One step is to tell clinicians before surgery about any patients diagnosed with OSA or who are at high risk of having the condition.1 Research suggests that identifying potential OSA patients is crucial to positive outcomes.

“Our study addresses that in a big way,” Twersky says. “We concluded that patients who are properly screened and identified as high risk of OSA or were diagnosed with OSA were not at a greater risk for complications and did not have a greater rate of being transferred to an inpatient facility.”

The key is to provide pathways of management for OSA patients. Protocols could look like this:

  • Screen all patients for OSA;
  • Identify patients at high risk for OSA, cardiac disease, and other conditions;
  • Make positive airway pressure devices available;
  • Put trained nursing staff or a respiratory therapist in place;
  • If worried, transfer the patient to an inpatient setting.

Following the above protocol works and can reduce transfer rates. “The transfer rate wasn’t any greater for this index population when compared with non-OSA patients, and there was no greater readmission rate,” Twersky reports.

When patients are identified as at risk, their surgery care management can adjust to prevent adverse events, and clinicians can make changes in patient instructions and medication. For instance, a surgery center might want to direct patients who are diagnosed with OSA to use a CPAP machine. For some surgery centers, it makes sense to purchase these devices to use with high-risk OSA patients, Twersky notes.

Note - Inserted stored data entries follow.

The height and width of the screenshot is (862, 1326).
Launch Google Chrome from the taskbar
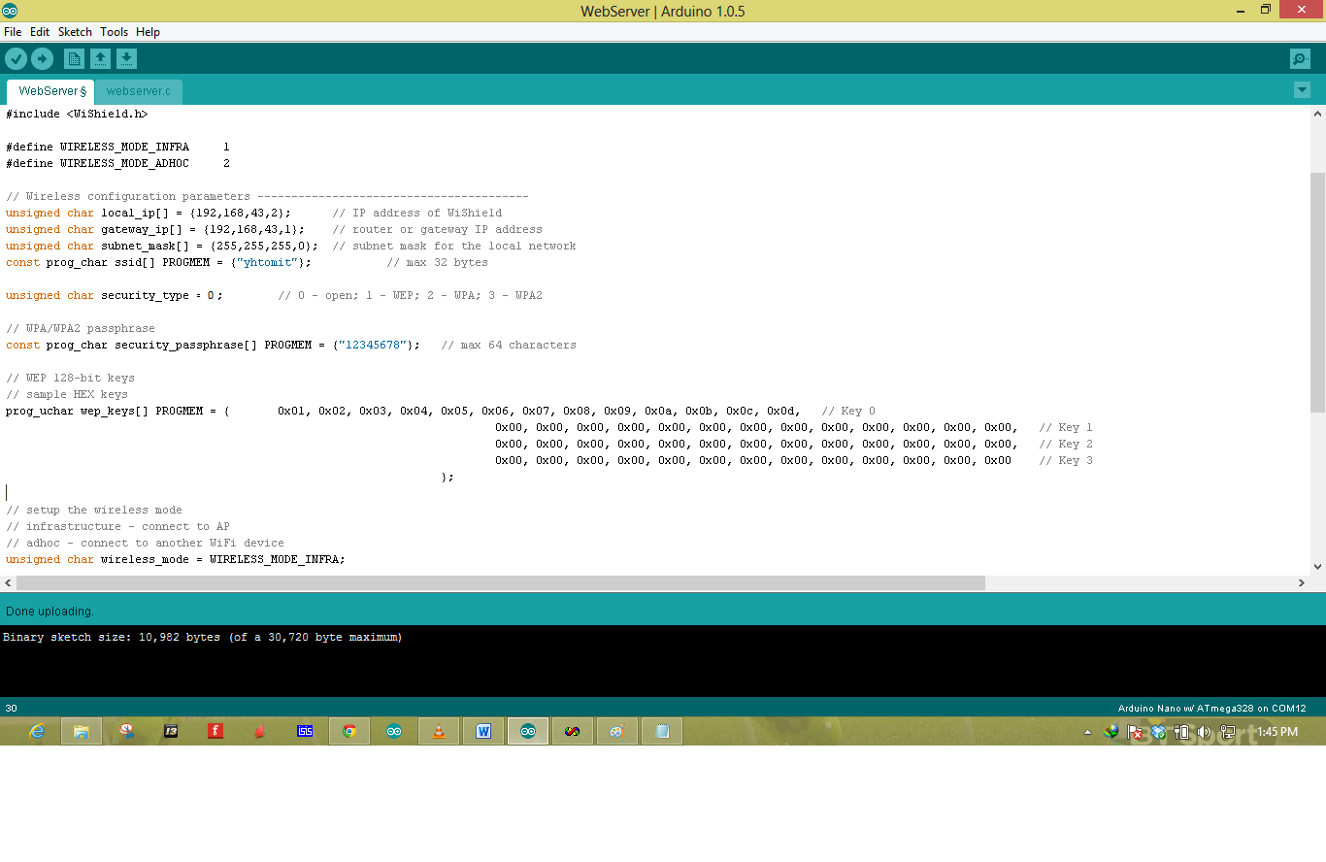349,731
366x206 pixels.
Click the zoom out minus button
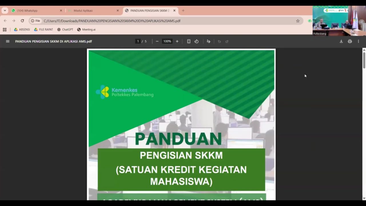157,41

“If someone has known sleep apnea, they are often given a CPAP device or breathing device to help them improve the respiratory and cardiovascular complications,” she says. “The devices make it easier for the patient to breathe and not have a drop in oxygen saturation.” Those are the easier patients to manage, Twersky says. For example, a surgery center can ask these patients to bring their CPAP device on the day of surgery. Once the device is examined for electrical integrity, and if it is approved, the patient could use his or her own machine in the postoperative period.1

“Patients who come in with a diagnosis are the minority,” Twersky notes. “Most patients either admit to the pre-op nurse that they do snore, and most come in without a diagnosis.”

It is not possible to cancel all patients with sleep apnea, so surgery centers need to follow best practices in identifying and managing these patients. In the study by Twersky and colleagues, all patients with moderate or high risk of OSA were assessed by a respiratory therapist postoperatively. This therapist made note of any problems, such as repeated desaturations of less than 90% oxygen saturation or obstruction (apnea or snoring) lasting 20 seconds. If the therapist believed there was a need for a CPAP machine, bi-level positive airway pressure, or continued mechanical ventilation, this was recorded.1

Finally, it is important to be mindful of drugs given to OSA patients. Twersky recommends watching these patients postoperatively and to see if there’s any obstructive breathing that might be associated with medications they are taking.

REFERENCE

  1. Szeto B, et al. Outcomes and safety among patients with obstructive sleep apnea undergoing cancer surgery procedures in a freestanding ambulatory surgical facility. Anesth Analg 2019; Apr 8. doi: 10.1213/ANE.0000000000004111. [Epub ahead of print].